Chapter 21 On Record
(Arlo)
Before I ever met her husband, I already knew. The moment the bike failed, the moment terror flooded me in a way that felt too precise to be random, a name surfaced uninvited.
Lyra.
I almost lost Berrie. Yes, I did lose her as my Berrie but if she is alive, healthy, and safe, she can hate me for the rest of her life and I would still be grateful.

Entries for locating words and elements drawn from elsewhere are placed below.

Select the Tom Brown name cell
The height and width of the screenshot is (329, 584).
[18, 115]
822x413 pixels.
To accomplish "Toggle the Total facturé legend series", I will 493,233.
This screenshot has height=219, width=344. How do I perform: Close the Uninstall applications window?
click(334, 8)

Once there is proof Berrie needs, Lyra will be my sworn enemy, pregnant or not.
The CCTV of the shelter should have caught something. Anyone passing. Any movement. But somehow, conveniently, it hadn't worked that night. A malfunction, they said.

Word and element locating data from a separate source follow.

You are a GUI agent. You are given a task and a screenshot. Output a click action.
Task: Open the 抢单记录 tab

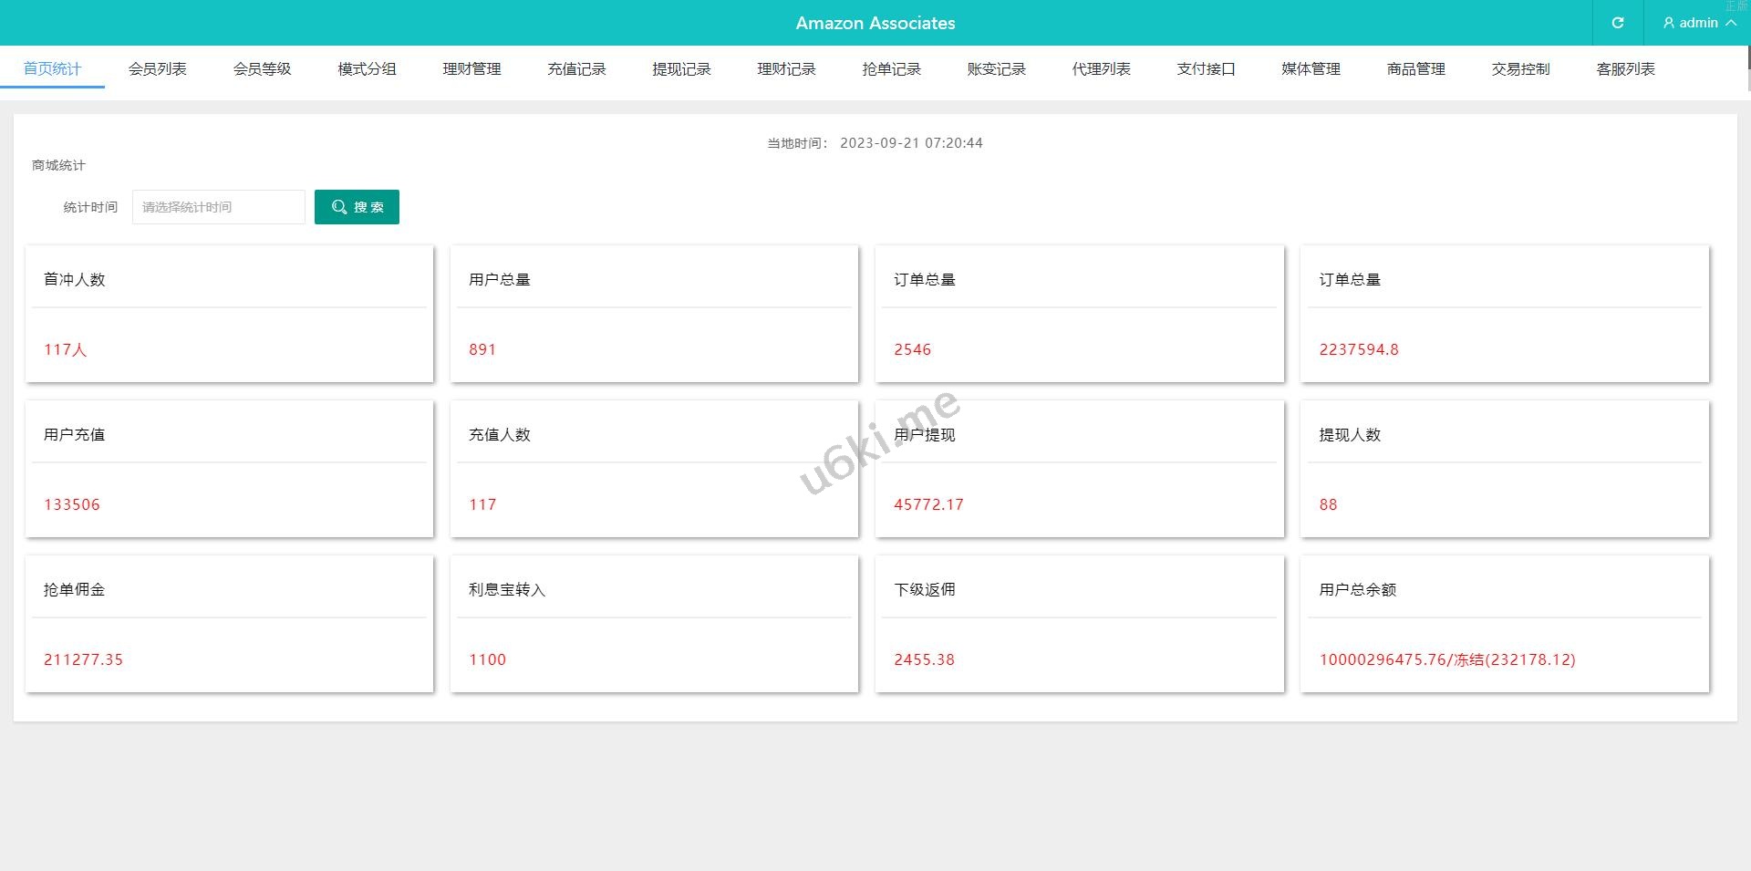891,69
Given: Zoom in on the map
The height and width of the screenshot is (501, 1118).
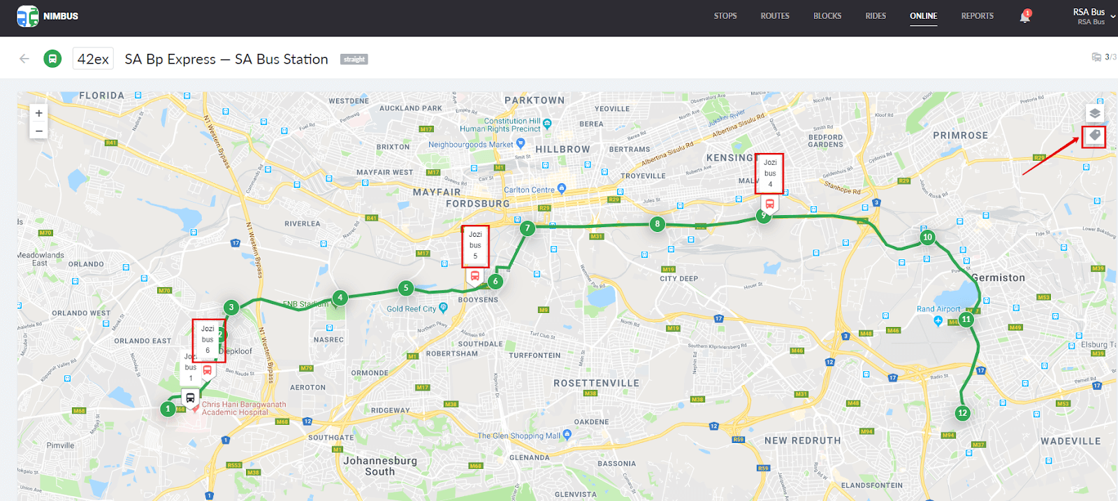Looking at the screenshot, I should click(39, 113).
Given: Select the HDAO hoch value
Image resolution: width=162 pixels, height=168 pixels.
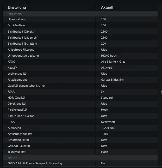Looking at the screenshot, I should point(109,56).
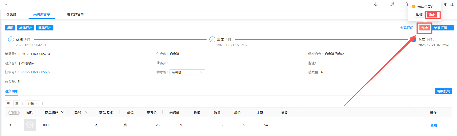Click the filter icon beside 款号
The height and width of the screenshot is (136, 457).
[86, 112]
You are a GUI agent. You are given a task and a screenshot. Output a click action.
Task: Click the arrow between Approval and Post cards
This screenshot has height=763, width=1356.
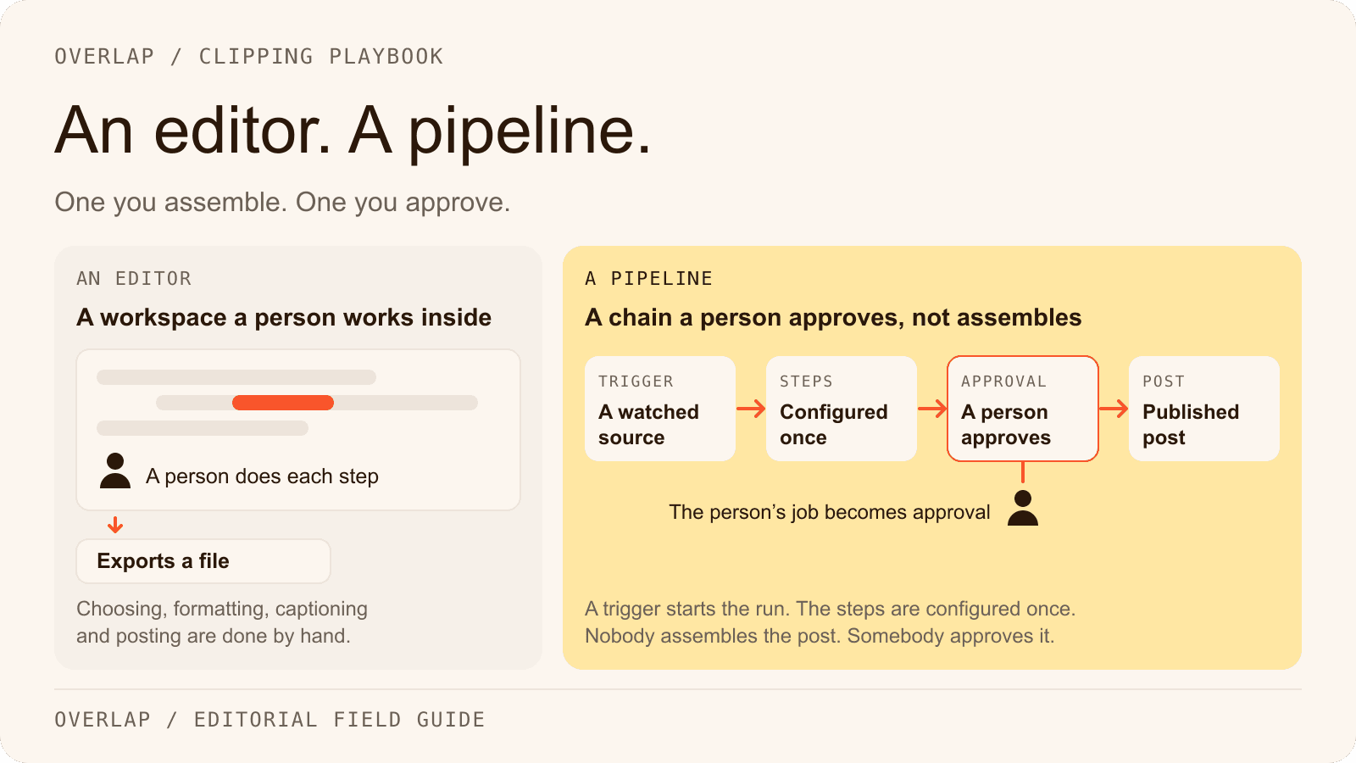point(1114,409)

I didn't believe in coincidences anymore.
Berrie wouldn't return my calls so I started digging on my own.
Calling places. Walking routes. Mapping angles.
Looking for cameras that weren't obvious of shops, garages, private buildings.
I worked quietly and obsessively, piecing together fragments because that's what I do when something feels dangerous and unfinished.
Well this was the police's job but I had to respect Berrie's wishes.
The more I learned, the more unsettled I became by how little it surprised me. That was the part that stayed with me. The truth is, the more I look back on Lyra now, the harder it is to understand how I ever called it love.
I thought I did. At the time, it felt real enough.
It was urgent, consuming, and impossible to step away from.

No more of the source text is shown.